My VM provider is hetzner cloud. Pretty much bare install except typical /etc/hostname, mailer, etc tweaks

k3s config (goes to /etc/rancher/k3s/config.yaml):

#master only stuff
cluster-init: true
disable:
- metrics-server
- traefik
- servicelb
- coredns

flannel-backend: 'none'
cluster-cidr: 10.251.0.0/16
disable-cloud-controller: true
disable-kube-proxy: true
disable-network-policy: true
etcd-expose-metrics: true
kube-controller-manager-arg:
- bind-address=0.0.0.0
kube-proxy-arg:
- metrics-bind-address=0.0.0.0
kube-scheduler-arg:
- bind-address=0.0.0.0
kubelet-arg:
- cloud-provider=external

#generic stuff
node-external-ip: YOUR_EXTERNAL_IP
node-ip: YOUR_INTERNAL_IP

You can probably skip

disable-cloud-controller: true
kubelet-arg:
- cloud-provider=external

Since it's for provisioning via external cloud provider only and probably doesn't mean anything here since cilium have toleration for node.cloudprovider.kubernetes.io/uninitialized: true

No arguments passed to k3s binary, everything is going via config.

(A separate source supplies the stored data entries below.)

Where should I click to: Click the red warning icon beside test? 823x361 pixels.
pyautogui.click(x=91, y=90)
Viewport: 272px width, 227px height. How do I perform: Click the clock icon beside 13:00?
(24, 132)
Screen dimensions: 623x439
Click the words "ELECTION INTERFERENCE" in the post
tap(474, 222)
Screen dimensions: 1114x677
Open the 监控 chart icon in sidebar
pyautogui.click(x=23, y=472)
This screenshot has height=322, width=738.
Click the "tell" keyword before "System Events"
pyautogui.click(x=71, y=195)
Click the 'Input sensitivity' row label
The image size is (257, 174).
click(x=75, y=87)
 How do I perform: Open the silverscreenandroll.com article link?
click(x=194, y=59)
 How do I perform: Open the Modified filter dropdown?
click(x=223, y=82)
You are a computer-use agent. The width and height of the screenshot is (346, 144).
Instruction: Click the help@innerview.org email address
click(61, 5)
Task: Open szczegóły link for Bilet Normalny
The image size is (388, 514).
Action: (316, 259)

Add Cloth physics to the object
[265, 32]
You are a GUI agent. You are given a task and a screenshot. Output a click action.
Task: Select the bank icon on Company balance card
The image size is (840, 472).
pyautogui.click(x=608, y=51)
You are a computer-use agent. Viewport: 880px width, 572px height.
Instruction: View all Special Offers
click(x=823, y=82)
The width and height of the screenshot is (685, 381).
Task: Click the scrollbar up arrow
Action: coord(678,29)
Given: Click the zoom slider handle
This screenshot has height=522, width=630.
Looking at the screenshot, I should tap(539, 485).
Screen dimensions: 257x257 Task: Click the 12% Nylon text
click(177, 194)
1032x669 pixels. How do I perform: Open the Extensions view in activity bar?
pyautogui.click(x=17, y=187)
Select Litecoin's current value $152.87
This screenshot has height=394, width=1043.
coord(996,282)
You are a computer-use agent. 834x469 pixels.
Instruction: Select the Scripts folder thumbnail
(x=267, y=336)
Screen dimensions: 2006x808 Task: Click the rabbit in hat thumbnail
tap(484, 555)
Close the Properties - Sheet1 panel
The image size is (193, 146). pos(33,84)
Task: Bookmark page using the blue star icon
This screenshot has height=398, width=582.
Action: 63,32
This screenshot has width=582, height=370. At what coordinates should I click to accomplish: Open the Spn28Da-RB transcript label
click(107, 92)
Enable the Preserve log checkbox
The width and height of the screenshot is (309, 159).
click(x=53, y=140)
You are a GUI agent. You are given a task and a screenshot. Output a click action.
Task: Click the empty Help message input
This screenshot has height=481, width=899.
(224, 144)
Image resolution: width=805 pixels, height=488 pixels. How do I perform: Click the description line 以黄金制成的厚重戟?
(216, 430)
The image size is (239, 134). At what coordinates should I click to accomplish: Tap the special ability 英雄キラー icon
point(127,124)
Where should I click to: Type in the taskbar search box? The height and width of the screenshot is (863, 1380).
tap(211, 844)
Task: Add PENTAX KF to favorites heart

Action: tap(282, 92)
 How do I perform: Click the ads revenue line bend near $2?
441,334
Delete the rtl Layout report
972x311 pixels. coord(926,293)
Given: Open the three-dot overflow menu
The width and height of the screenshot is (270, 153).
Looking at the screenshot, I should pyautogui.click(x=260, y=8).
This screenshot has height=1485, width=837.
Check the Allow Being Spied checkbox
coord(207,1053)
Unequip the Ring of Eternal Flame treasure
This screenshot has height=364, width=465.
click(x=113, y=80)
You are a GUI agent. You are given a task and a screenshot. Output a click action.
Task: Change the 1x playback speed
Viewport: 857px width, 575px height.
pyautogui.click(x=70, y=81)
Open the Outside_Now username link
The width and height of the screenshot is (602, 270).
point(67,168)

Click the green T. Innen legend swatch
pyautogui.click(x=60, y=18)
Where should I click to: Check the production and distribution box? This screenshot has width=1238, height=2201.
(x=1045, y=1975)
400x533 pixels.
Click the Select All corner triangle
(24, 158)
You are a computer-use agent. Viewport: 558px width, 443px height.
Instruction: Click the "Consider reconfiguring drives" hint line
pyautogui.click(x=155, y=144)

Helm values already provided in ticket.

Nothing is deployed except cilium and coredns (which fails to start because of cloudprovider taint)

sysdump attached too.

cilium-sysdump-20220628-235639.zip

rlex commented 2 years ago

also checked that rp_filter applies correctly:

root@master-1:~# sysctl net.ipv4.conf.cilium_geneve.rp_filter
net.ipv4.conf.cilium_geneve.rp_filter = 0
root@master-1:~# sysctl net.ipv4.conf.eth0.rp_filter
net.ipv4.conf.eth0.rp_filter = 0
root@master-1:~# sysctl net.ipv4.conf.enp7s0.rp_filter
net.ipv4.conf.enp7s0.rp_filter = 0
root@master-1:~# sysctl net.ipv4.conf.lxcdd738a58e10a.rp_filter
net.ipv4.conf.lxcdd738a58e10a.rp_filter = 0
vincentmli commented 2 years ago

the sysdump did not complete because cilium agent is not working I think

⚠️ cniconflist-cilium-44zfq: unable to upgrade connection: container not found ("cilium-agent")
⚠️ gops-cilium-44zfq-memstats: failed to list processes "cilium-44zfq" ("cilium-agent") in namespace "kube-system": unable to upgrade connection: container not found ("cilium-agent")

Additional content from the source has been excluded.